Effort to help regulate high speed rail isn’t playing politics

By Brent Hanlon
March 24, 2017
Sun Sentinel

Judging by their recent combative media push, All Aboard Florida (AAF) must really be worried about the possibility of having to publicly address the safety and financial concerns so many of us have expressed.

First it was an op-ed full of half-truths and threats in the Sun Sentinel from AAF President Mike Reininger. Then a Sunshine State News column by Ed Dean suggesting legislation to ensure public safety is somehow a political, not a safety, issue.

Thanks to AAF’s insatiable need for public subsidies paid by taxpayers, high speed rail could soon become a reality in Florida. The High Speed Passenger Rail Safety Act (SB 386) legislation Sen. Debbie Mayfield has proposed this session ensures that any introduction of this new form of transportation is done with the highest regard for public safety, and consideration for the existing challenges with rail lines that Floridians deal with on a daily basis.

While AAF waxes on about supposed environmental and traffic-related benefits tied to high speed rail, they have consistently failed to answer the public safety challenges that already exist in the FEC rail system they depend upon, and the burden so many additional trains traveling at faster speeds would bring to the community.

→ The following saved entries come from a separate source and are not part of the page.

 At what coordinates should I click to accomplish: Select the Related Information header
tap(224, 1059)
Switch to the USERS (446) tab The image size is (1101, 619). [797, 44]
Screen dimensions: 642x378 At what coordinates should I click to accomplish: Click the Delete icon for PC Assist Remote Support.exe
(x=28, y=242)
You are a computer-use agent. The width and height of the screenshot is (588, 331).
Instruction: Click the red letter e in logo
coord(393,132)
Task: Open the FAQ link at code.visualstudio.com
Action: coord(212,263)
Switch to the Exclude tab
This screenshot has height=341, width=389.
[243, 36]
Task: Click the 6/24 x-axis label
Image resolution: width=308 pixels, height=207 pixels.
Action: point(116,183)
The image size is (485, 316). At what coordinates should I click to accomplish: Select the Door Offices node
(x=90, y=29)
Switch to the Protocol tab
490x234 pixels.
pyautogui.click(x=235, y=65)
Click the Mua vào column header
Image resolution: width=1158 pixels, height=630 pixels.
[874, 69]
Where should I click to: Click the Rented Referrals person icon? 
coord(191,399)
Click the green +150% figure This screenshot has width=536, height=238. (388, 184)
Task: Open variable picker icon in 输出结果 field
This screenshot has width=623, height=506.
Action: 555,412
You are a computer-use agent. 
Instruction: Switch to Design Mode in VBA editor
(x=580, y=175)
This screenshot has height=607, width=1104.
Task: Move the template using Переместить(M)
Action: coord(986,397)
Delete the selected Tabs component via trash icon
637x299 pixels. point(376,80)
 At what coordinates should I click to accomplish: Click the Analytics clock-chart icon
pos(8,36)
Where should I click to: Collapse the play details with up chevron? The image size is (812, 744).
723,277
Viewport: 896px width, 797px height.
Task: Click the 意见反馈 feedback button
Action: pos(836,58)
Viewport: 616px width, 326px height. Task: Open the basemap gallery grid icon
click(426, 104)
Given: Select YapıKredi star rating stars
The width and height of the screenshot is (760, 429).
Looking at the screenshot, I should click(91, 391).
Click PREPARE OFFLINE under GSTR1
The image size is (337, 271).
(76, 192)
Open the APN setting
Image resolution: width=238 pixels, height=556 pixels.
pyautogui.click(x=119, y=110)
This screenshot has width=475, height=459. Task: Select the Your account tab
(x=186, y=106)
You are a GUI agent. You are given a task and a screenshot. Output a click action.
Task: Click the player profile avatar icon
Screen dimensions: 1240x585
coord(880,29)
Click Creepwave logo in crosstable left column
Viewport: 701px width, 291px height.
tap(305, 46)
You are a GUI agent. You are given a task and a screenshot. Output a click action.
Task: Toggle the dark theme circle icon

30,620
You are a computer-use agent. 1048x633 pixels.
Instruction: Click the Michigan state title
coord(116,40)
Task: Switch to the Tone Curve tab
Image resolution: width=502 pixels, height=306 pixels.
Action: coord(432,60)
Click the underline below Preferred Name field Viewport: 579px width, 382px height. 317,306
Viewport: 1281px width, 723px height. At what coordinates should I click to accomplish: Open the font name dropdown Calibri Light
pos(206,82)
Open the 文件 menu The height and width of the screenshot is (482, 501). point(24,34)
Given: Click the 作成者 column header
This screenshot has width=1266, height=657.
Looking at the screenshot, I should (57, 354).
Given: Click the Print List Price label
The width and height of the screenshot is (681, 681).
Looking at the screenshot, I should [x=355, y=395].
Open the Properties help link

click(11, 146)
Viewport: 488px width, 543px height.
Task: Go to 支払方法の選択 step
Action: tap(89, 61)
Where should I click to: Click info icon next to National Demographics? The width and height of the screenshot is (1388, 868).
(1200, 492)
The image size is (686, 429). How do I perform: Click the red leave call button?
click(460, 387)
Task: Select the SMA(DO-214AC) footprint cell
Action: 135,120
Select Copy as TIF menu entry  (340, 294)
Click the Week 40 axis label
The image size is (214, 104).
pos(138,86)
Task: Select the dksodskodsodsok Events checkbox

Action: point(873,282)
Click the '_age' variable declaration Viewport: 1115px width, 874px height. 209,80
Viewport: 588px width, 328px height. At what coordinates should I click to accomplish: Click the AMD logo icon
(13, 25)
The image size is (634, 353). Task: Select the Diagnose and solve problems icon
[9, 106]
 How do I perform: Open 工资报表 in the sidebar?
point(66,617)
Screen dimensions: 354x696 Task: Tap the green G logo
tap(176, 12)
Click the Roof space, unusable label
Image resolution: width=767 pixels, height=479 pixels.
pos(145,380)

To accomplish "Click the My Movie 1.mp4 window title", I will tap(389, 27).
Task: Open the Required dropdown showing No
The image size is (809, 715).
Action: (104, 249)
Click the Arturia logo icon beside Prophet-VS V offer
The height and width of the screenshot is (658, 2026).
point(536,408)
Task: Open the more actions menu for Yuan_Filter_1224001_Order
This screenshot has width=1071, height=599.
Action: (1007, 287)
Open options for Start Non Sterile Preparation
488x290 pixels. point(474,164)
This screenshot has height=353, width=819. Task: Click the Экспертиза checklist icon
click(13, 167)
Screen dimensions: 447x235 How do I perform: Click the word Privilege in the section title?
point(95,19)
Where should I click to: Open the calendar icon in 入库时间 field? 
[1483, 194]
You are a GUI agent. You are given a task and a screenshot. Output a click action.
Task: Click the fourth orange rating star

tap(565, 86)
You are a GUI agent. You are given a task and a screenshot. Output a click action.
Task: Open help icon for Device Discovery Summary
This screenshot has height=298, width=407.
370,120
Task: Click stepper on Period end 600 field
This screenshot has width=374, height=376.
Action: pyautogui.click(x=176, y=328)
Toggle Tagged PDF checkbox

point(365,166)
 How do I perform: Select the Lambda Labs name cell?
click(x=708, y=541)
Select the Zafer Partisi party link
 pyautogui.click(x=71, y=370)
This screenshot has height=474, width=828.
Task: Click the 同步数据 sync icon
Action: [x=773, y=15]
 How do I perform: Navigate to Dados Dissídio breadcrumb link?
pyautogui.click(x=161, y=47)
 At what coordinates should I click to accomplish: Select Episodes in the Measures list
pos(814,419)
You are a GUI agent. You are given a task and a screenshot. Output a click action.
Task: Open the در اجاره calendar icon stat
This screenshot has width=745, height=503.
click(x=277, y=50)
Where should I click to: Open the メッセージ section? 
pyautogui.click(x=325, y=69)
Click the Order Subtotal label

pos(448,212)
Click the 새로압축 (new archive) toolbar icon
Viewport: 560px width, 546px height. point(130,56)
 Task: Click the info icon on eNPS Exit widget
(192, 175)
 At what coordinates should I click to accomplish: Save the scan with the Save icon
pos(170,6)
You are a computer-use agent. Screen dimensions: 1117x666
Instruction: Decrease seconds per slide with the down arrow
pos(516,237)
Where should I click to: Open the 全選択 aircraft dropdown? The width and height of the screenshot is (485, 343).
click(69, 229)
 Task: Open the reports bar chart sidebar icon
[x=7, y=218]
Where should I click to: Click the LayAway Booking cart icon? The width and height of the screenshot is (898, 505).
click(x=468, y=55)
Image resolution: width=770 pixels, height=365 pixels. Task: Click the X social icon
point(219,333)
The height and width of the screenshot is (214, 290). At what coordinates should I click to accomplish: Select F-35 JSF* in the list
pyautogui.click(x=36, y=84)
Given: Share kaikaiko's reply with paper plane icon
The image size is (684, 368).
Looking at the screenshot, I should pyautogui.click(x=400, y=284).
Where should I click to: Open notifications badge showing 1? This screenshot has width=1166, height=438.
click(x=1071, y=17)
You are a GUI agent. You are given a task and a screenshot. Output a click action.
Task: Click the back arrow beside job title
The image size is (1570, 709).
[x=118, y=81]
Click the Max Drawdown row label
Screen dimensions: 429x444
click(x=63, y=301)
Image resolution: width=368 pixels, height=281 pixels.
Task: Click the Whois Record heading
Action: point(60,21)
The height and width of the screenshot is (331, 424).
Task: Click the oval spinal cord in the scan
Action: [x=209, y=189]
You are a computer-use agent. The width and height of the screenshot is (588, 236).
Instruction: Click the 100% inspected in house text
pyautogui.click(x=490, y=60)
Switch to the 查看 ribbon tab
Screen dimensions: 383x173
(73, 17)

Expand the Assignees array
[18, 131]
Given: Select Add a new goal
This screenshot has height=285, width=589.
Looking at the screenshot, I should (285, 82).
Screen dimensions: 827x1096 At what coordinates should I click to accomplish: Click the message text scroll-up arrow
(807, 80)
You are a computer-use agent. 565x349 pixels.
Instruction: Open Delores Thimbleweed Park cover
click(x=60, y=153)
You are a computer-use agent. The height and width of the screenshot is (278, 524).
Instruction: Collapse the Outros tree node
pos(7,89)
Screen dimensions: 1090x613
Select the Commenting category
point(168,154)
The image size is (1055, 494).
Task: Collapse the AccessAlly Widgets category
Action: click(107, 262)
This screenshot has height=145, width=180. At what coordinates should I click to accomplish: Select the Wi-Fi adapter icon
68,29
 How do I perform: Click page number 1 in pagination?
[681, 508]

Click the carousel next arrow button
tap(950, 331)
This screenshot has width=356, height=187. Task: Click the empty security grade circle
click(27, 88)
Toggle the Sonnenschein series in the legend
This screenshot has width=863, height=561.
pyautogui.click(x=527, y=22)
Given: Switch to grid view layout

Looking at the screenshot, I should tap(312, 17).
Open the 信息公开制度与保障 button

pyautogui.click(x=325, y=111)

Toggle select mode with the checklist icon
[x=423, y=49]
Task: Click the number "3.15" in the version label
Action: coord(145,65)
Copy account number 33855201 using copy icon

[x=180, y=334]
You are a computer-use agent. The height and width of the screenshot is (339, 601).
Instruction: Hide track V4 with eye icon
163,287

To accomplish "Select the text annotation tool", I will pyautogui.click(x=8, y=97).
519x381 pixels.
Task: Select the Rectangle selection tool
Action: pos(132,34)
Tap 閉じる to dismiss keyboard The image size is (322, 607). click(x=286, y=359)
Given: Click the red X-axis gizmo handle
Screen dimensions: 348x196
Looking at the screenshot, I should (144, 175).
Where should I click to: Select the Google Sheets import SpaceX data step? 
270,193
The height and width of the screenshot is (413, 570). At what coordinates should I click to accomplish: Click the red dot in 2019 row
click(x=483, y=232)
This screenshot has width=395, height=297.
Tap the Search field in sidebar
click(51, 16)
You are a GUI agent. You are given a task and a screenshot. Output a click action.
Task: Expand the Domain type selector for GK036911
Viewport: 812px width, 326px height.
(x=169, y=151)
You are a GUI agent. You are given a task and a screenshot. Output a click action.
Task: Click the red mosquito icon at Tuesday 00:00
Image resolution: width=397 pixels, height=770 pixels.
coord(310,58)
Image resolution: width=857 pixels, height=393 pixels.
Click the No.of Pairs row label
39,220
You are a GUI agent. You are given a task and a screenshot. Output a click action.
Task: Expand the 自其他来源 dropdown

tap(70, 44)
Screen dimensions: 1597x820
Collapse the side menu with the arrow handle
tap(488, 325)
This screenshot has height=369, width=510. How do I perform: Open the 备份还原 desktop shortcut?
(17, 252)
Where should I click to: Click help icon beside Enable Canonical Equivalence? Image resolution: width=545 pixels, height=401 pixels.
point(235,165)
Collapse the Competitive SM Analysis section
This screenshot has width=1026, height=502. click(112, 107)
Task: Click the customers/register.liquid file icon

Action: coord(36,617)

AAF treats NIMBY like it’s a four-letter word as it disregards the challenges already facing our communities. In the Treasure Coast, the proposed AAF project would send an additional 32 passenger trains a day barreling through our pedestrian communities at speeds of up to 110 mph, and the current 14 freight trains per day would increase to 20 to 28 per day, according to their own plans. This increase in trains will lead to more traffic congestion as we continually have to wait for trains to pass, and will challenge the ability for emergency responders to quickly reach those in need. It will also put the many residents who must cross the tracks, multiple times per day, in cars, on bicycles and on foot at risk, along with thousands of children who ride the bus to and from school each day.

There are currently 79 at-grade rail crossings in the Treasure Coast region — nearly double the U.S. average. These issues are already a reality in our communities and will only be exacerbated by this significant increase in rail traffic. So what would happen if unregulated high speed rail is introduced without regard for the additional impact on public safety?

The truth is, Sen. Mayfield’s bill does nothing to “kill” AAF, unless AAF has not been truthful with the public. However, it does ensure that whenever and wherever high speed rail exists in our state, the appropriate safety technology and equipment will be in place to protect the public and that private rail companies will be responsible for paying for it. Yet rather than assume responsibility, AAF instead threatens to sue the state if this good public policy focused on protecting public safety is passed.

Senator Mayfield has been criticized for even mentioning AAF when she explains her bill, but as the only high speed rail project currently underway in our state, it is within reason that she references it when speaking about the merits of her proposed legislation. Not to mention AAF’s prioritization of profit over public safety demonstrates exactly why our communities need to be protected from high-speed rail projects like this.

Brent Hanlon is chairman of Citizens Against Rail Expansion in Florida, and Martin County resident.